## [Leestekst]
########
Over de toepassing van het heil - John Flavel (ca. 1630-1691) - 231
Hoofdstuk 35 – De listen van de satan - 2 (2)
Maar als ons Evangelie verborgen is, is het verborgen in degenen die verloren zijn, in wie de god dezer wereld de zinnen verblind heeft van degenen die niet geloven, opdat het licht van het heerlijke Evangelie van Christus, Die het Beeld Gods is, hen niet zou bestralen (naar de Engelse vertaling). 2 Korinthe 4:3, 4
Het is een vreselijk oordeel als we nadenken over het Voorwerp ten aanzien waarvan het verstand wordt verblind: dat is Jezus Christus, en het verenigd-zijn met Hem, het is de wedergeboorte, met het wezen en de noodzaak ervan. Deze blindheid is niet algemeen, maar bijzonder. Iemand kan in natuurlijk en moreel opzicht een overvloed aan licht en kennis hebben, terwijl de geestelijke dingen voor zijn ogen verborgen zijn. Ja, een mens kan geestelijke dingen op een natuurlijke manier kennen, en dat maakt zijn blindheid erger: hij kan de dingen niet geestelijk onderscheiden. Dat is een zwaar en beklagenswaardig oordeel.
########
## [Vastgelegde gegevens]
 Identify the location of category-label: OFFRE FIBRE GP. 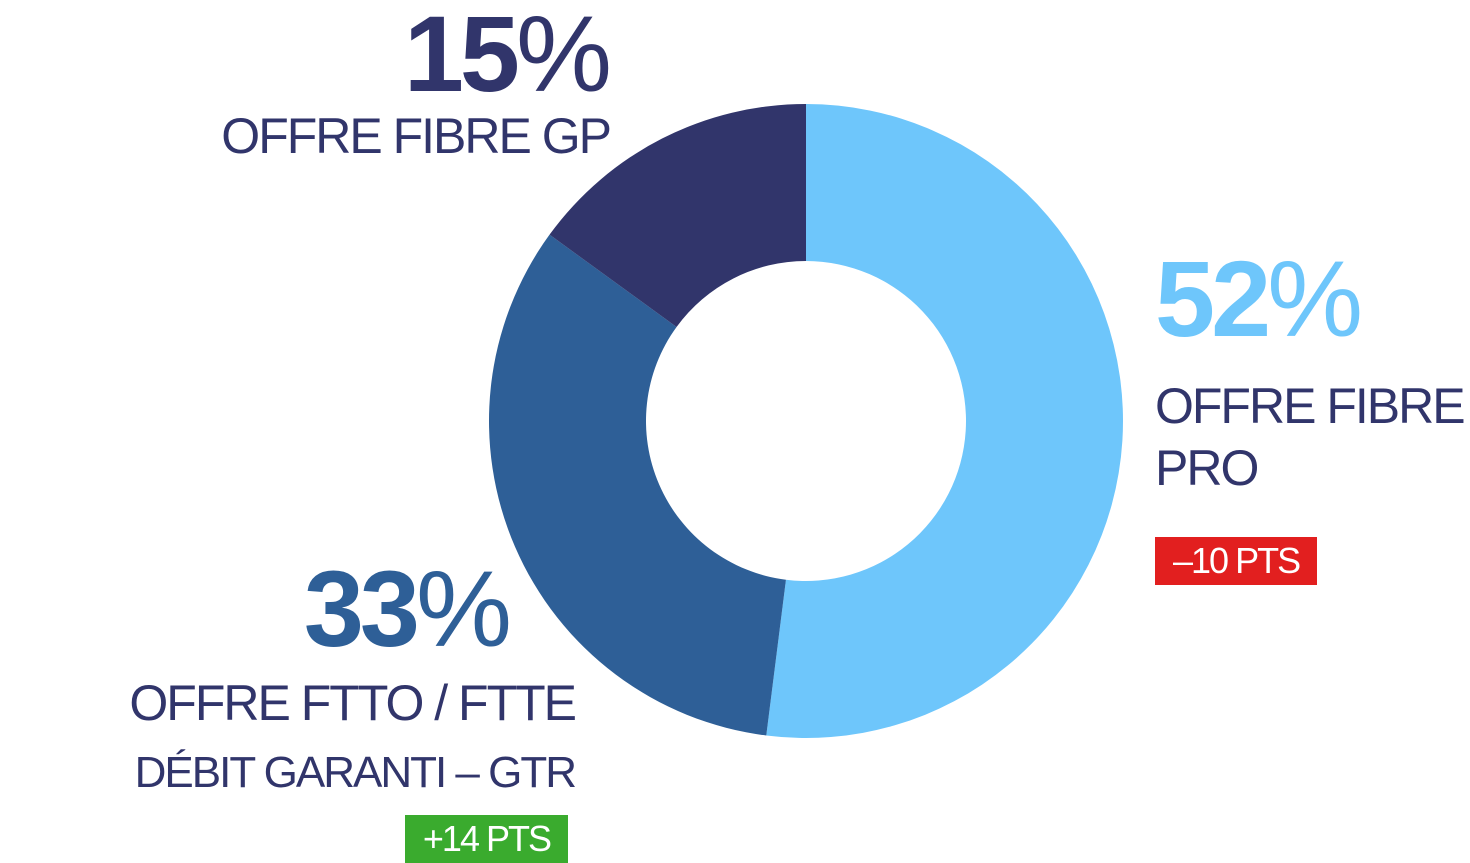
########
## [Opdracht 1]
Welke zaken noemt de leestekst als "het Voorwerp ten aanzien waarvan het verstand wordt verblind"? Som ze allemaal op.
## [Opdracht 2]
Vertaal deze zin uit de leestekst in het Engels: "Iemand kan in natuurlijk en moreel opzicht een overvloed aan licht en kennis hebben, terwijl de geestelijke dingen voor zijn ogen verborgen zijn."
## [Opdracht 3]
Schrijf de leestekst over geestelijke blindheid verder na de laatste zin.

## [Antwoord 1]
- Jezus Christus
- het verenigd-zijn met Hem
- de wedergeboorte, met het wezen en de noodzaak ervan

## [Antwoord 2]
A person can have an abundance of light and knowledge in natural and moral respects, while spiritual things are hidden from his eyes.

## [Antwoord 3]
Christus zegt: Gij hebt deze dingen voor de wijzen en verstandigen verborgen, en hebt dezelve den kinderkens geopenbaard (Matth. 11:25). Geleerde mensen met een goed verstand weten de dingen niet die de kinderkens in Christus nu juist wél verstaan. Die geleerde mensen zijn omzichtig in het omgaan met de aardse dingen, maar hoe ze hun ziel in veiligheid moeten brengen - dat weten ze niet. Ze kunnen disputeren over alles wat bij het licht der natuur te onderzoeken valt, ja, ze kunnen de Schrift degelijk verklaren en de leerstellingen en de waarheden van Christus met succes tegenover Zijn tegenstanders verdedigen, en toch blind zijn in het grote geheimenis van de wedergeboorte. De apostel zegt: Er is een gedeeltelijke blindheid over Israël gekomen. Inderdaad, en die blindheid lag in het belangrijkste deel van de kennis: de kennis van Jezus Christus en Dien gekruisigd. Wij zien verder dan zij. De kennis van Jezus Christus naar de letter schijnt helder in ons verstand. Wij worden slechts verblind in die dingen die ons zaligmakend deel moeten geven aan Hem, omtrent de krachtdadige toepassing van Christus aan onze ziel.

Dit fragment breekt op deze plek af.